Photo by Rafael Pol on Unsplash
You’ve heard about deep learning. You’ve heard it is changing the world. You’ve also heard it requires a pretty nice GPU.
Naturally, you take a look at your computer to see what kind of hardware you have. You will probably discover 1 of 3 things:
- You don’t have a dedicated GPU at all (common in laptops).
- You have a GPU, but it isn’t an Nvidia GPU which is pretty much required for deep learning.
- You have an Nvidia GPU, but it isn’t nearly powerful enough for your deep learning needs.
So — now what? How do you get access to the hardware necessary to get your hands dirty with deep learning? Let’s take a look.
Kaggle notebooks (also known as kernels) are a free compute environment provided by Kaggle with which you can run your code. Here are the technical specs:
- 9 hours of execution time
- 5 Gigabytes of auto-saved disk space (/kaggle/working)
- 16 Gigabytes of temporary, scratchpad disk space (outside /kaggle/working)
- 4 CPU cores
- 16 Gigabytes of RAM
- 2 CPU cores
- 13 Gigabytes of RAM
You can see above that you have two options: a CPU based notebook or a GPU based notebook. Since we are discussing deep learning, we will assume the GPU notebook. Note: if the demand for GPU notebooks is high, you might be placed in a queue and have to wait for one.
For the GPU notebook, you get a single NVIDIA Tesla P100. This GPU has 12GB of RAM and 4.7 teraFLOPS of double-precision performance.
Kaggle also pre-installs almost all the libraries you would need to run your deep learning experiments making setup extremely easy. Really, all you have to do is turn on a Kaggle notebook with a GPU and start coding.
In my opinion, this is an amazing option, but it does have some downsides. First, you only get 6 hours of execution time when committing code. Committing code is how you save it. It’s not uncommon for deep learning experiments to take days to train, so a 6-hour limit can be pretty limiting if you start working on more complex problems.
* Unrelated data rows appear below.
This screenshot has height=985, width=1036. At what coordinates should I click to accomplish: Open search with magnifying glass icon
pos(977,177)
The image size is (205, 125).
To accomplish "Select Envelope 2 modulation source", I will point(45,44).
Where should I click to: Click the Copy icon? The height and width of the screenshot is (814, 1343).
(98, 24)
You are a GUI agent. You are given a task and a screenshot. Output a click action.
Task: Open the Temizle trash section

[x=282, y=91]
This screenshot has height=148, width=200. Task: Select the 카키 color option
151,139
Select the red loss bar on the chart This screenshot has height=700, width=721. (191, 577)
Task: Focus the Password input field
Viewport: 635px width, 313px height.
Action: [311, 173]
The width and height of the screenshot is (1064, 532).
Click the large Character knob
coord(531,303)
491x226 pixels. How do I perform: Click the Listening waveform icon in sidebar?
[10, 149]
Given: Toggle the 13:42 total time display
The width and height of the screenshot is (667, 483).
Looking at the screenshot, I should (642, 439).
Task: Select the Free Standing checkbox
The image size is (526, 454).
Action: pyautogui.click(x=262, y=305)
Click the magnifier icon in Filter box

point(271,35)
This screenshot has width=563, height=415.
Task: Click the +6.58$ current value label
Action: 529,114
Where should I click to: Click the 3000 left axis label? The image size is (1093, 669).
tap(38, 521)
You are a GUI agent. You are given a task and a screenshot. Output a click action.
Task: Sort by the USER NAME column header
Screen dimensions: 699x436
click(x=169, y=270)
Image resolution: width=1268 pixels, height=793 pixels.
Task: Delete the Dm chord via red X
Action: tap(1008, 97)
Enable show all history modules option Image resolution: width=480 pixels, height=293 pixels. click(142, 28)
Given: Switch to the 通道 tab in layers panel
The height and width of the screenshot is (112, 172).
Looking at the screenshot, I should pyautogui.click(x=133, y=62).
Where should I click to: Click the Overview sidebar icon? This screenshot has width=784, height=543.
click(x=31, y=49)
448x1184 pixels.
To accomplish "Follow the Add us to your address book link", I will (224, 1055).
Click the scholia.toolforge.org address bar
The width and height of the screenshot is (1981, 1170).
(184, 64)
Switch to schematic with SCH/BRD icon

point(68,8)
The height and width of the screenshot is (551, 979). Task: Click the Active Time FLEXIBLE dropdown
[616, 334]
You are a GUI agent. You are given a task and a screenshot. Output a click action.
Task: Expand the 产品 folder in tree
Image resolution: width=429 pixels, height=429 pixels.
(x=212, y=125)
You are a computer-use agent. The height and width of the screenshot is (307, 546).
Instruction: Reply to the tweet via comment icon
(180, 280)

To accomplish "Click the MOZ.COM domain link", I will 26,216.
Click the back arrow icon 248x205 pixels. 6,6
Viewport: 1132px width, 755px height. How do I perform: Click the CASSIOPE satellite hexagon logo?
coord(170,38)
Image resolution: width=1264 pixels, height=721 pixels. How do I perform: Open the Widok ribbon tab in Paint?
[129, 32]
Second, while the hardware is amazing given its zero cost, the single GPU can be too small for models that require a lot of memory or a lot of training. For example, deep learning models trained on video or large corpora of text. Both of these would require a lot of GPU memory. They would also almost certainly take longer than 6 hours to train on a single GPU.
Both of these downfalls only occur for advanced users attempting to train fairly large deep learning models. For that reason, if you are just getting started with deep learning, I would strongly recommend that you start with Kaggle Notebooks. They cost nothing, get you access to a good single GPU, come pre-loaded with basically all the necessary libraries and allow you to focus on just learning how to leverage deep learning.
If you continue down the deep learning path, though, at some point you will likely outgrow your Kaggle Notebooks. So — what then?
The Allure of the Cloud
At this point, I see a lot of people turn to the cloud. It is pretty easy to get started, you only pay for what you use, and you can get access to some really powerful machines.
For example, for about $31 an hour, you can get access to a machine with 8 Tesla V100s and a total GPU memory of 256GB. That is some serious compute. You can also get a single K80 GPU for $0.90 an hour. The K80 GPU isn’t the best (its about 2.5x slower than an Nvidia 1080 GPU), but it does have 24GB of ram!
That being said, for most people, I would avoid training your deep learning models in the cloud.
The main reason is simple — if you always have to pay to try a new model or run a new experiment, it will mentally eat at you. You will have to decide every single time if the model you want to run is worth the cost. And that mental battle will prevent you from learning and experimenting as much as possible.
Also, if you stay with the cheaper machines you are not getting that much more hardware than you get from Kaggle. The biggest benefit you would get would be an infinite amount of time to run your models, but since you pay per hour, that would start to add up. Also, if you upgrade your hardware significantly from Kaggle it also starts to get pretty expensive.
So — what option is left to you?
If you have already cut your teeth on deep learning using Kaggle Notebooks and you know you want to go bigger, skip the mental anguish of the cloud, and build your own deep learning rig.
Let’s run through some numbers.
Let’s assume for now that you will be okay with 1 GPU, but want the freedom of longer running models that you don’t get on Kaggle as well as the ability to upgrade to more GPUs later. That is exactly where I was when I built my machine.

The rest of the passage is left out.